In reviewing the legal sufficiency of the evidence, we view the evidence in the light most favorable to the verdict, asking whether any rational trier of fact could have found the essential elements of the crime beyond a reasonable doubt. Weightman v. State, 975 S.W.2d 621, 624 (Tex.Crim.App. 1998); Lane v. State, 933 S.W.2d 504, 507 (Tex.Crim.App. 1996) (citing Jackson v. Virginia, 443 U.S. 307, 318-319, 99 S.Ct. 2781, 2788-89, 61 L.Ed.2d 560 (1979)); Westfall v. State, 970 S.W.2d 590, 595 (Tex.App.-Waco 1998, pet. ref'd). The evidence is measured by the elements of the offense as defined by a hypothetically correct jury charge. Malik v. State, 953 S.W.2d 234, 238-40 (Tex.Crim.App. 1997).

Application of Law to Facts

When viewing all the evidence in the light most favorable to the verdict, the jury could have found the essential elements of the crime beyond a reasonable doubt and rejected Jackson's strategy to create doubt of his guilt based upon the inability of anyone to place him in Waxahachie. The evidence was legally sufficient.

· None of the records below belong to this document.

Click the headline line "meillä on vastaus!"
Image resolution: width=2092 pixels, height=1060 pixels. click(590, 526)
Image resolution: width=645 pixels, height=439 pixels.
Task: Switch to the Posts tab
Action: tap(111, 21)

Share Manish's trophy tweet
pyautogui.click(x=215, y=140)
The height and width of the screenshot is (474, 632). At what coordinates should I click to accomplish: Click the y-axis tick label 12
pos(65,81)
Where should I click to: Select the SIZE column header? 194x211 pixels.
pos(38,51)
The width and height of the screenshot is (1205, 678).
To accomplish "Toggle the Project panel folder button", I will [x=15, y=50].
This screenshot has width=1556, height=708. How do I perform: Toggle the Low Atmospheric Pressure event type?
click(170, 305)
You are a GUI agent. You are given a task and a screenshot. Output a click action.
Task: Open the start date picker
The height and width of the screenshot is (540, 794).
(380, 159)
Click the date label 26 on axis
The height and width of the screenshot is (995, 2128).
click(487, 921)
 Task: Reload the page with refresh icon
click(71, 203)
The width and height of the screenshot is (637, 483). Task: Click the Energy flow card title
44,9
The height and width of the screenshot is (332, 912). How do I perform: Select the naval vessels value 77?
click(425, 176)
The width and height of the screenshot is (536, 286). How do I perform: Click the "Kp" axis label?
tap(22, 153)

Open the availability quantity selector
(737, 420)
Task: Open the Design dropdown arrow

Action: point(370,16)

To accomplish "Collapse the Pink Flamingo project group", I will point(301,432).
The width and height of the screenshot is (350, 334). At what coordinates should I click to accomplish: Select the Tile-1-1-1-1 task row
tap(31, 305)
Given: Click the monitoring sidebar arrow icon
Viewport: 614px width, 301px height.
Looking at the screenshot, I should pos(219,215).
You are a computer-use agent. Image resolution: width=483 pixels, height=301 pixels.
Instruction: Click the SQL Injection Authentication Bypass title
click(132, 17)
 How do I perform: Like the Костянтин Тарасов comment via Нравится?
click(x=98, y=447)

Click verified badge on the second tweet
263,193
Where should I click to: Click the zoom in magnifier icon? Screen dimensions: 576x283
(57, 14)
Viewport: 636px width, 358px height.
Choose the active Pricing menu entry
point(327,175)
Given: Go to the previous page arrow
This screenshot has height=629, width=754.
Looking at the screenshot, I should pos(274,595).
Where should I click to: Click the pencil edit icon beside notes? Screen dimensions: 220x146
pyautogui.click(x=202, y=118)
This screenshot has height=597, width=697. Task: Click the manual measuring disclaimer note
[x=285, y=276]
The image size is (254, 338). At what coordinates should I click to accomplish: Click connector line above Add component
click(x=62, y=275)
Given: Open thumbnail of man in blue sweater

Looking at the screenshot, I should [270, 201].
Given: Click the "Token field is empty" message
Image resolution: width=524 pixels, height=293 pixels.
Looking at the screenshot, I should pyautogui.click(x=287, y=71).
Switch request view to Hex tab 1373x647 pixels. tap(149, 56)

Factual Sufficiency of the Evidence

In conducting a factual sufficiency review, we examine all of the evidence impartially, discarding the prism of reviewing the evidence in the light most favorable to the verdict, and set aside the verdict only if it is so contrary to the overwhelming weight of the evidence as to be clearly wrong and unjust. Cain v. State, 958 S.W.2d 404, 410 (Tex.Crim.App. 1997); Clewis v. State, 922 S.W.2d 126, 129 (Tex.Crim.App. 1996); Hernandez v. State, 938 S.W.2d 503, 512 (Tex.App.-Waco 1997, pet. ref'd). When performing our review, we give due deference to the fact finder's assessment of the weight and credibility of the evidence. Calhoun v. State, 951 S.W.2d 803, 810 (Tex.App.-Waco 1997, pet. ref'd).

We will find the evidence insufficient only where necessary to prevent manifest injustice. Cain, 958 S.W.2d at 407. While evidence may be in conflict, it is for the jury, as trier of fact, to resolve any conflicts and inconsistencies in the evidence. Bowden v. State, 628 S.W.2d 782, 784 (Tex.Crim.App. 1982). Even where there is no conflict, the jury may give no weight to some evidence, and thereby reject part or all of a witness' testimony. See Beardsley v. State, 738 S.W.2d 681, 684 (Tex.Crim.App. 1987). The jury is the judge of the credibility of the witnesses and may "believe all, some, or none of the testimony." Chambers v. State, 805 S.W.2d 459, 461 (Tex.Crim.App. 1991).

Application of Law to Facts

The jury had before it sufficient evidence of Jackson's possession of recently stolen property to permit an inference of guilt. Jackson made no explanation of his possession at the time of his arrest. At trial, he asserted for the first time that no one could place him at the facility in Waxahachie at any time. We find the evidence factually sufficient to support the jury's verdict.


We overrule Jackson's issues and find that the evidence is legally and factually sufficient for a rational trier of fact to find the elements of the crime of theft and reject the theory proposed at trial by Jackson. We affirm the judgment of the trial court.